**Data shown:**

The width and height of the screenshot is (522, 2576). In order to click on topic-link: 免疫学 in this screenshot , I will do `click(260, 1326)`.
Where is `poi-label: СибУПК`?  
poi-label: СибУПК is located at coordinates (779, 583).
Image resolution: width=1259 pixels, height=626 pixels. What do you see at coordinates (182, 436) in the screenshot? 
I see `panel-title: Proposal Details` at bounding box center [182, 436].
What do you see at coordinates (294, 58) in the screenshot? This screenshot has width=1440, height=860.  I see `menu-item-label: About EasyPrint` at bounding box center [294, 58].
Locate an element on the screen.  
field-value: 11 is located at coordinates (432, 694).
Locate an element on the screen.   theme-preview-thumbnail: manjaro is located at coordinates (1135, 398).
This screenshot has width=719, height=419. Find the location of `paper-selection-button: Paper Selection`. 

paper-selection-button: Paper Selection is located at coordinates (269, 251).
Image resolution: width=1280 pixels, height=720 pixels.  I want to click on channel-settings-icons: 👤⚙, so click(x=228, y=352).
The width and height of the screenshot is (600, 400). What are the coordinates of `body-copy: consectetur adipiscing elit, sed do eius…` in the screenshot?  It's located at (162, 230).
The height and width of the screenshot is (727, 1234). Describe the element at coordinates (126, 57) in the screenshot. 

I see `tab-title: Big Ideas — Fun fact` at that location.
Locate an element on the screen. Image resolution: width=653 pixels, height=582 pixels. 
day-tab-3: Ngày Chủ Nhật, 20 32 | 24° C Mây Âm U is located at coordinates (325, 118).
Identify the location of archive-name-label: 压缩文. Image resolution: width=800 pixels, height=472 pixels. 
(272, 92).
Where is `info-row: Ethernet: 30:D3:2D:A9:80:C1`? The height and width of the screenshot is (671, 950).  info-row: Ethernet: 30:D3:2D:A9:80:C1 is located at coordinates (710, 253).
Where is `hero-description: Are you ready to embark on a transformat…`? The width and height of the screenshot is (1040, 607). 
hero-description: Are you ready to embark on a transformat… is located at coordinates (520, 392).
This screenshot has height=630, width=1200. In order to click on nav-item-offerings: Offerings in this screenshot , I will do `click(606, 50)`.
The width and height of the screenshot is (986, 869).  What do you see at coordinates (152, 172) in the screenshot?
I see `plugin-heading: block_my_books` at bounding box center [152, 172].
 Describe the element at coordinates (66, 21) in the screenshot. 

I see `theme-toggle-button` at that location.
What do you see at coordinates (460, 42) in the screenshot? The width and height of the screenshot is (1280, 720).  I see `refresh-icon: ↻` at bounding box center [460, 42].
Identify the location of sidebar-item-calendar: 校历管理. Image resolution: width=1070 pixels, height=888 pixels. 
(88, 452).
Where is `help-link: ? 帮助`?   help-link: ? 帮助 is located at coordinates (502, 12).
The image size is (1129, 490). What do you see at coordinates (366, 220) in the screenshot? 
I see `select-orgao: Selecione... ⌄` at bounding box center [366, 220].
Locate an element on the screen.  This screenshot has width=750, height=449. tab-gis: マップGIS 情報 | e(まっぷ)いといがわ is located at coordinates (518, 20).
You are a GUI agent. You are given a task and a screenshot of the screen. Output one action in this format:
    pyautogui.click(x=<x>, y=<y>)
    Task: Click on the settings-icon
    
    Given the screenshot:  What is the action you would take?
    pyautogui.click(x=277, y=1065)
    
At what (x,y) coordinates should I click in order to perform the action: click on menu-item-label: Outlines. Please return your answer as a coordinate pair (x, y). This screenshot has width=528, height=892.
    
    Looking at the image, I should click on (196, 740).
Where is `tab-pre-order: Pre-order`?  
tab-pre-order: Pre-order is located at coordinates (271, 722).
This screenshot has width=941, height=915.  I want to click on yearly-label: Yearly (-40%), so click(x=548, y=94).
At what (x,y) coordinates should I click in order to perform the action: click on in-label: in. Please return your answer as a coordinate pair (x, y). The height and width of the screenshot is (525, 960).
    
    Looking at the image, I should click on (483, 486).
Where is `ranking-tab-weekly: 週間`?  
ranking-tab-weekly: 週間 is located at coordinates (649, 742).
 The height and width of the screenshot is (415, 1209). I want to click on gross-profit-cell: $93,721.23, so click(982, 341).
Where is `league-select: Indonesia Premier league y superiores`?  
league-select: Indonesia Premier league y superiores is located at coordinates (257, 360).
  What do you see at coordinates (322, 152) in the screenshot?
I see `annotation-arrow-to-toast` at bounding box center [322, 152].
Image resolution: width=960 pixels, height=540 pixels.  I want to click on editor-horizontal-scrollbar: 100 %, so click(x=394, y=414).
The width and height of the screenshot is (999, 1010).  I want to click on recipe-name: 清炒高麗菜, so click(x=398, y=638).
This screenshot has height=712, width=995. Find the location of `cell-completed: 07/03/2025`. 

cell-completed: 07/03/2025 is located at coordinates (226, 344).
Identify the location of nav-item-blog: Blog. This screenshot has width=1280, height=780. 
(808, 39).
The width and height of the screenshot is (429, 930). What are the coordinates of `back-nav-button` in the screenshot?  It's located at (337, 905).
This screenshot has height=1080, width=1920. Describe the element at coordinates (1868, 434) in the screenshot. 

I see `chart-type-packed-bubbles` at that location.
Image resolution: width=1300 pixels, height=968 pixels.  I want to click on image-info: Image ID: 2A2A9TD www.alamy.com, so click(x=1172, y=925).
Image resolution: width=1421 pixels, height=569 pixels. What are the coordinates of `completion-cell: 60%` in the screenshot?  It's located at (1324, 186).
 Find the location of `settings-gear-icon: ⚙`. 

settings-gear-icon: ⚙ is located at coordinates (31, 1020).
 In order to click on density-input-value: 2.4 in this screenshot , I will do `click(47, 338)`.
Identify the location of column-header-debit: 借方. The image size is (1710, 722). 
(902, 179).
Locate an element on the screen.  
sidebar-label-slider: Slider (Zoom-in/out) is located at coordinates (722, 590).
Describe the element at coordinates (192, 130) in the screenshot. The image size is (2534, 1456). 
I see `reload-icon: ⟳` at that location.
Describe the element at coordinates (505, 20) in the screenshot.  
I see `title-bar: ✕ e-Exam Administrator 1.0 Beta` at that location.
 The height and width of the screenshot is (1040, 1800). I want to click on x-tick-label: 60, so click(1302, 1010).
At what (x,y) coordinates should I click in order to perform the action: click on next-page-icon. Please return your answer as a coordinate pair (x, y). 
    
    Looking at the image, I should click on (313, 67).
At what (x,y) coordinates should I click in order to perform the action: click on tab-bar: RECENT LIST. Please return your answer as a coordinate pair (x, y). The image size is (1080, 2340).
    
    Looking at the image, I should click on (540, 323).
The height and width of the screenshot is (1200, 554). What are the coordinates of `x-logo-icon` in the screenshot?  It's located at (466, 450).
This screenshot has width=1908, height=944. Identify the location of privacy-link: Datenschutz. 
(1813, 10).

**Request:**
Please express the rows above as a JSON list of strings, one string per line, leaving out blank lines.

**Answer space:**
[
  "The width and height of the screenshot is (522, 2576). In order to click on topic-link: 免疫学 in this screenshot , I will do `click(260, 1326)`.",
  "Where is `poi-label: СибУПК`?  ",
  "poi-label: СибУПК is located at coordinates (779, 583).",
  "Image resolution: width=1259 pixels, height=626 pixels. What do you see at coordinates (182, 436) in the screenshot? ",
  "I see `panel-title: Proposal Details` at bounding box center [182, 436].",
  "What do you see at coordinates (294, 58) in the screenshot? This screenshot has width=1440, height=860.  I see `menu-item-label: About EasyPrint` at bounding box center [294, 58].",
  "Locate an element on the screen.  ",
  "field-value: 11 is located at coordinates (432, 694).",
  "Locate an element on the screen.   theme-preview-thumbnail: manjaro is located at coordinates (1135, 398).",
  "This screenshot has width=719, height=419. Find the location of `paper-selection-button: Paper Selection`. ",
  "paper-selection-button: Paper Selection is located at coordinates (269, 251).",
  "Image resolution: width=1280 pixels, height=720 pixels.  I want to click on channel-settings-icons: 👤⚙, so click(x=228, y=352).",
  "The width and height of the screenshot is (600, 400). What are the coordinates of `body-copy: consectetur adipiscing elit, sed do eius…` in the screenshot?  It's located at (162, 230).",
  "The height and width of the screenshot is (727, 1234). Describe the element at coordinates (126, 57) in the screenshot. ",
  "I see `tab-title: Big Ideas — Fun fact` at that location.",
  "Locate an element on the screen. Image resolution: width=653 pixels, height=582 pixels. ",
  "day-tab-3: Ngày Chủ Nhật, 20 32 | 24° C Mây Âm U is located at coordinates (325, 118).",
  "Identify the location of archive-name-label: 压缩文. Image resolution: width=800 pixels, height=472 pixels. ",
  "(272, 92).",
  "Where is `info-row: Ethernet: 30:D3:2D:A9:80:C1`? The height and width of the screenshot is (671, 950).  info-row: Ethernet: 30:D3:2D:A9:80:C1 is located at coordinates (710, 253).",
  "Where is `hero-description: Are you ready to embark on a transformat…`? The width and height of the screenshot is (1040, 607). ",
  "hero-description: Are you ready to embark on a transformat… is located at coordinates (520, 392).",
  "This screenshot has height=630, width=1200. In order to click on nav-item-offerings: Offerings in this screenshot , I will do `click(606, 50)`.",
  "The width and height of the screenshot is (986, 869).  What do you see at coordinates (152, 172) in the screenshot?",
  "I see `plugin-heading: block_my_books` at bounding box center [152, 172].",
  " Describe the element at coordinates (66, 21) in the screenshot. ",
  "I see `theme-toggle-button` at that location.",
  "What do you see at coordinates (460, 42) in the screenshot? The width and height of the screenshot is (1280, 720).  I see `refresh-icon: ↻` at bounding box center [460, 42].",
  "Identify the location of sidebar-item-calendar: 校历管理. Image resolution: width=1070 pixels, height=888 pixels. ",
  "(88, 452).",
  "Where is `help-link: ? 帮助`?   help-link: ? 帮助 is located at coordinates (502, 12).",
  "The image size is (1129, 490). What do you see at coordinates (366, 220) in the screenshot? ",
  "I see `select-orgao: Selecione... ⌄` at bounding box center [366, 220].",
  "Locate an element on the screen.  This screenshot has width=750, height=449. tab-gis: マップGIS 情報 | e(まっぷ)いといがわ is located at coordinates (518, 20).",
  "You are a GUI agent. You are given a task and a screenshot of the screen. Output one action in this format:",
  "    pyautogui.click(x=<x>, y=<y>)",
  "    Task: Click on the settings-icon",
  "    Given the screenshot:  What is the action you would take?",
  "    pyautogui.click(x=277, y=1065)",
  "At what (x,y) coordinates should I click in order to perform the action: click on menu-item-label: Outlines. Please return your answer as a coordinate pair (x, y). This screenshot has width=528, height=892.",
  "    Looking at the image, I should click on (196, 740).",
  "Where is `tab-pre-order: Pre-order`?  ",
  "tab-pre-order: Pre-order is located at coordinates (271, 722).",
  "This screenshot has width=941, height=915.  I want to click on yearly-label: Yearly (-40%), so click(x=548, y=94).",
  "At what (x,y) coordinates should I click in order to perform the action: click on in-label: in. Please return your answer as a coordinate pair (x, y). The height and width of the screenshot is (525, 960).",
  "    Looking at the image, I should click on (483, 486).",
  "Where is `ranking-tab-weekly: 週間`?  ",
  "ranking-tab-weekly: 週間 is located at coordinates (649, 742).",
  " The height and width of the screenshot is (415, 1209). I want to click on gross-profit-cell: $93,721.23, so click(982, 341).",
  "Where is `league-select: Indonesia Premier league y superiores`?  ",
  "league-select: Indonesia Premier league y superiores is located at coordinates (257, 360).",
  "  What do you see at coordinates (322, 152) in the screenshot?",
  "I see `annotation-arrow-to-toast` at bounding box center [322, 152].",
  "Image resolution: width=960 pixels, height=540 pixels.  I want to click on editor-horizontal-scrollbar: 100 %, so click(x=394, y=414).",
  "The width and height of the screenshot is (999, 1010).  I want to click on recipe-name: 清炒高麗菜, so click(x=398, y=638).",
  "This screenshot has height=712, width=995. Find the location of `cell-completed: 07/03/2025`. ",
  "cell-completed: 07/03/2025 is located at coordinates (226, 344).",
  "Identify the location of nav-item-blog: Blog. This screenshot has width=1280, height=780. ",
  "(808, 39).",
  "The width and height of the screenshot is (429, 930). What are the coordinates of `back-nav-button` in the screenshot?  It's located at (337, 905).",
  "This screenshot has height=1080, width=1920. Describe the element at coordinates (1868, 434) in the screenshot. ",
  "I see `chart-type-packed-bubbles` at that location.",
  "Image resolution: width=1300 pixels, height=968 pixels.  I want to click on image-info: Image ID: 2A2A9TD www.alamy.com, so click(x=1172, y=925).",
  "Image resolution: width=1421 pixels, height=569 pixels. What are the coordinates of `completion-cell: 60%` in the screenshot?  It's located at (1324, 186).",
  " Find the location of `settings-gear-icon: ⚙`. ",
  "settings-gear-icon: ⚙ is located at coordinates (31, 1020).",
  " In order to click on density-input-value: 2.4 in this screenshot , I will do `click(47, 338)`.",
  "Identify the location of column-header-debit: 借方. The image size is (1710, 722). ",
  "(902, 179).",
  "Locate an element on the screen.  ",
  "sidebar-label-slider: Slider (Zoom-in/out) is located at coordinates (722, 590).",
  "Describe the element at coordinates (192, 130) in the screenshot. The image size is (2534, 1456). ",
  "I see `reload-icon: ⟳` at that location.",
  "Describe the element at coordinates (505, 20) in the screenshot.  ",
  "I see `title-bar: ✕ e-Exam Administrator 1.0 Beta` at that location.",
  " The height and width of the screenshot is (1040, 1800). I want to click on x-tick-label: 60, so click(1302, 1010).",
  "At what (x,y) coordinates should I click in order to perform the action: click on next-page-icon. Please return your answer as a coordinate pair (x, y). ",
  "    Looking at the image, I should click on (313, 67).",
  "At what (x,y) coordinates should I click in order to perform the action: click on tab-bar: RECENT LIST. Please return your answer as a coordinate pair (x, y). The image size is (1080, 2340).",
  "    Looking at the image, I should click on (540, 323).",
  "The height and width of the screenshot is (1200, 554). What are the coordinates of `x-logo-icon` in the screenshot?  It's located at (466, 450).",
  "This screenshot has width=1908, height=944. Identify the location of privacy-link: Datenschutz. ",
  "(1813, 10)."
]